#### TASK BRIEF:
An exact copy of every entry is the required answer.

::::::::

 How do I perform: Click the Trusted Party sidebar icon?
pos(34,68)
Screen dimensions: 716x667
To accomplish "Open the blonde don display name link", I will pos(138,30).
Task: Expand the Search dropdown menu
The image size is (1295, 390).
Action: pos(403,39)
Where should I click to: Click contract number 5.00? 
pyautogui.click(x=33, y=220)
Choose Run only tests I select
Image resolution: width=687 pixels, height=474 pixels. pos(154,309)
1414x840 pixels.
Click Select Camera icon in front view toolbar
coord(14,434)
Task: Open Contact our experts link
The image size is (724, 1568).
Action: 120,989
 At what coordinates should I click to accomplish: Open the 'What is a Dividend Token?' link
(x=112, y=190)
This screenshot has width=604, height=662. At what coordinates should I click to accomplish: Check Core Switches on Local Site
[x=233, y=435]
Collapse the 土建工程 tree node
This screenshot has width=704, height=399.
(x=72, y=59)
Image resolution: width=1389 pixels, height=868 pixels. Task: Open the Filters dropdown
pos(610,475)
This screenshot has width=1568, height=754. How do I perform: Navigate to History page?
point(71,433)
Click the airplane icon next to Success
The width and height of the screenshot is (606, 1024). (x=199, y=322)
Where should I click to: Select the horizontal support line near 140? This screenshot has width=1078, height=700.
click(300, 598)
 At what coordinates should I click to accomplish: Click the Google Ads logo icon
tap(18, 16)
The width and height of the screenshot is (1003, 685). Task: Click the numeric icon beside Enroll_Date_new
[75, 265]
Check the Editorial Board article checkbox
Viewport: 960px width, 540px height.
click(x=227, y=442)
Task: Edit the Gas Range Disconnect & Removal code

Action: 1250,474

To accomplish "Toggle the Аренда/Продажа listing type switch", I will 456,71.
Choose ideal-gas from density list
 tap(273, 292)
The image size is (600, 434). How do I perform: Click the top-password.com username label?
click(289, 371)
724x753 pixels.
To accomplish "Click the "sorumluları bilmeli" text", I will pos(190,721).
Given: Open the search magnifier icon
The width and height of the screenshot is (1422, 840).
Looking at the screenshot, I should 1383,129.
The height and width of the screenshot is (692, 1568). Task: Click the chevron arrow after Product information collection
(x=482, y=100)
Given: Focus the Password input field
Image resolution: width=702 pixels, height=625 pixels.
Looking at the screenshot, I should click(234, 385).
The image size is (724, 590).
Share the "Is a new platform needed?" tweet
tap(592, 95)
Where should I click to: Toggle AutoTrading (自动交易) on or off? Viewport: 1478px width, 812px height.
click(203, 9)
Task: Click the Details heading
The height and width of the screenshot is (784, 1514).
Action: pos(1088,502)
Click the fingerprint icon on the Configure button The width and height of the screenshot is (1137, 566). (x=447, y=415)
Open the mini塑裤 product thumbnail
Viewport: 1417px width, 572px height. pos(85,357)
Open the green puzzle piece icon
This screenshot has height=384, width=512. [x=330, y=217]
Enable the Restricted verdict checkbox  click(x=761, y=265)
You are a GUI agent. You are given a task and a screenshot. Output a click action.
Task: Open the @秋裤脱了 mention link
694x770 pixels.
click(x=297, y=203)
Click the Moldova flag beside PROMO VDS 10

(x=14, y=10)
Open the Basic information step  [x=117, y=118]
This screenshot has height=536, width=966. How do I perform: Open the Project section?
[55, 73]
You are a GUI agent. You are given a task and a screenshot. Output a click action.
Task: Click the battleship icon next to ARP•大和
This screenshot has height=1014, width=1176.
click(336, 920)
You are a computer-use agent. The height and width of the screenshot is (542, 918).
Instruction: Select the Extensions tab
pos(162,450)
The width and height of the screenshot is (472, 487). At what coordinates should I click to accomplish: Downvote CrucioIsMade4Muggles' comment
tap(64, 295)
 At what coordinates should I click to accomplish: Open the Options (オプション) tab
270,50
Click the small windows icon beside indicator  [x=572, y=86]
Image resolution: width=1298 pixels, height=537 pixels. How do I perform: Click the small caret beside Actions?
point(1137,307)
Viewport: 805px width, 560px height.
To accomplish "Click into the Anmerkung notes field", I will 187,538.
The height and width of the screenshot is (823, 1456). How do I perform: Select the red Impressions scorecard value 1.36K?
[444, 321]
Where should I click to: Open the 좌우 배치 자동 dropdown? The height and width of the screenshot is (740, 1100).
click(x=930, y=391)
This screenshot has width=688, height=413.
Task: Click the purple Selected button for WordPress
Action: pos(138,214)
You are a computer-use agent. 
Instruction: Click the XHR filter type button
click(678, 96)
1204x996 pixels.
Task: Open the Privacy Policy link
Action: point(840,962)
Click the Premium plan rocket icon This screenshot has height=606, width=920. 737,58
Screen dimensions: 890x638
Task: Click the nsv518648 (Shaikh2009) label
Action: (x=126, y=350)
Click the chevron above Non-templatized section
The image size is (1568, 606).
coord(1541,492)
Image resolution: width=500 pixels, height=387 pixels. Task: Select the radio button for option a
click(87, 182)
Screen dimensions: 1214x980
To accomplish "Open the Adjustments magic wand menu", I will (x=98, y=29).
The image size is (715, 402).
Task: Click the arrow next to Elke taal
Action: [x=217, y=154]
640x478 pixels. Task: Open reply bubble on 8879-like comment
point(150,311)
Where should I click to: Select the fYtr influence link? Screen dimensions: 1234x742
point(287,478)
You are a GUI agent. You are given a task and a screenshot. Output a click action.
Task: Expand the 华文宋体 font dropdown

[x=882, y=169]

::::::::

#### TASK ANSWER:
 How do I perform: Click the Trusted Party sidebar icon?
pos(34,68)
Screen dimensions: 716x667
To accomplish "Open the blonde don display name link", I will pos(138,30).
Task: Expand the Search dropdown menu
The image size is (1295, 390).
Action: pos(403,39)
Where should I click to: Click contract number 5.00? 
pyautogui.click(x=33, y=220)
Choose Run only tests I select
Image resolution: width=687 pixels, height=474 pixels. pos(154,309)
1414x840 pixels.
Click Select Camera icon in front view toolbar
coord(14,434)
Task: Open Contact our experts link
The image size is (724, 1568).
Action: 120,989
 At what coordinates should I click to accomplish: Open the 'What is a Dividend Token?' link
(x=112, y=190)
This screenshot has width=604, height=662. At what coordinates should I click to accomplish: Check Core Switches on Local Site
[x=233, y=435]
Collapse the 土建工程 tree node
This screenshot has width=704, height=399.
(x=72, y=59)
Image resolution: width=1389 pixels, height=868 pixels. Task: Open the Filters dropdown
pos(610,475)
This screenshot has width=1568, height=754. How do I perform: Navigate to History page?
point(71,433)
Click the airplane icon next to Success
The width and height of the screenshot is (606, 1024). (x=199, y=322)
Where should I click to: Select the horizontal support line near 140? This screenshot has width=1078, height=700.
click(300, 598)
 At what coordinates should I click to accomplish: Click the Google Ads logo icon
tap(18, 16)
The width and height of the screenshot is (1003, 685). Task: Click the numeric icon beside Enroll_Date_new
[75, 265]
Check the Editorial Board article checkbox
Viewport: 960px width, 540px height.
click(x=227, y=442)
Task: Edit the Gas Range Disconnect & Removal code

Action: 1250,474

To accomplish "Toggle the Аренда/Продажа listing type switch", I will 456,71.
Choose ideal-gas from density list
 tap(273, 292)
The image size is (600, 434). How do I perform: Click the top-password.com username label?
click(289, 371)
724x753 pixels.
To accomplish "Click the "sorumluları bilmeli" text", I will pos(190,721).
Given: Open the search magnifier icon
The width and height of the screenshot is (1422, 840).
Looking at the screenshot, I should 1383,129.
The height and width of the screenshot is (692, 1568). Task: Click the chevron arrow after Product information collection
(x=482, y=100)
Given: Focus the Password input field
Image resolution: width=702 pixels, height=625 pixels.
Looking at the screenshot, I should click(234, 385).
The image size is (724, 590).
Share the "Is a new platform needed?" tweet
tap(592, 95)
Where should I click to: Toggle AutoTrading (自动交易) on or off? Viewport: 1478px width, 812px height.
click(203, 9)
Task: Click the Details heading
The height and width of the screenshot is (784, 1514).
Action: pos(1088,502)
Click the fingerprint icon on the Configure button The width and height of the screenshot is (1137, 566). (x=447, y=415)
Open the mini塑裤 product thumbnail
Viewport: 1417px width, 572px height. pos(85,357)
Open the green puzzle piece icon
This screenshot has height=384, width=512. [x=330, y=217]
Enable the Restricted verdict checkbox  click(x=761, y=265)
You are a GUI agent. You are given a task and a screenshot. Output a click action.
Task: Open the @秋裤脱了 mention link
694x770 pixels.
click(x=297, y=203)
Click the Moldova flag beside PROMO VDS 10

(x=14, y=10)
Open the Basic information step  [x=117, y=118]
This screenshot has height=536, width=966. How do I perform: Open the Project section?
[55, 73]
You are a GUI agent. You are given a task and a screenshot. Output a click action.
Task: Click the battleship icon next to ARP•大和
This screenshot has height=1014, width=1176.
click(336, 920)
You are a computer-use agent. The height and width of the screenshot is (542, 918).
Instruction: Select the Extensions tab
pos(162,450)
The width and height of the screenshot is (472, 487). At what coordinates should I click to accomplish: Downvote CrucioIsMade4Muggles' comment
tap(64, 295)
 At what coordinates should I click to accomplish: Open the Options (オプション) tab
270,50
Click the small windows icon beside indicator  [x=572, y=86]
Image resolution: width=1298 pixels, height=537 pixels. How do I perform: Click the small caret beside Actions?
point(1137,307)
Viewport: 805px width, 560px height.
To accomplish "Click into the Anmerkung notes field", I will 187,538.
The height and width of the screenshot is (823, 1456). How do I perform: Select the red Impressions scorecard value 1.36K?
[444, 321]
Where should I click to: Open the 좌우 배치 자동 dropdown? The height and width of the screenshot is (740, 1100).
click(x=930, y=391)
This screenshot has width=688, height=413.
Task: Click the purple Selected button for WordPress
Action: pos(138,214)
You are a computer-use agent. 
Instruction: Click the XHR filter type button
click(678, 96)
1204x996 pixels.
Task: Open the Privacy Policy link
Action: point(840,962)
Click the Premium plan rocket icon This screenshot has height=606, width=920. 737,58
Screen dimensions: 890x638
Task: Click the nsv518648 (Shaikh2009) label
Action: (x=126, y=350)
Click the chevron above Non-templatized section
The image size is (1568, 606).
coord(1541,492)
Image resolution: width=500 pixels, height=387 pixels. Task: Select the radio button for option a
click(87, 182)
Screen dimensions: 1214x980
To accomplish "Open the Adjustments magic wand menu", I will (x=98, y=29).
The image size is (715, 402).
Task: Click the arrow next to Elke taal
Action: [x=217, y=154]
640x478 pixels. Task: Open reply bubble on 8879-like comment
point(150,311)
Where should I click to: Select the fYtr influence link? Screen dimensions: 1234x742
point(287,478)
You are a GUI agent. You are given a task and a screenshot. Output a click action.
Task: Expand the 华文宋体 font dropdown

[x=882, y=169]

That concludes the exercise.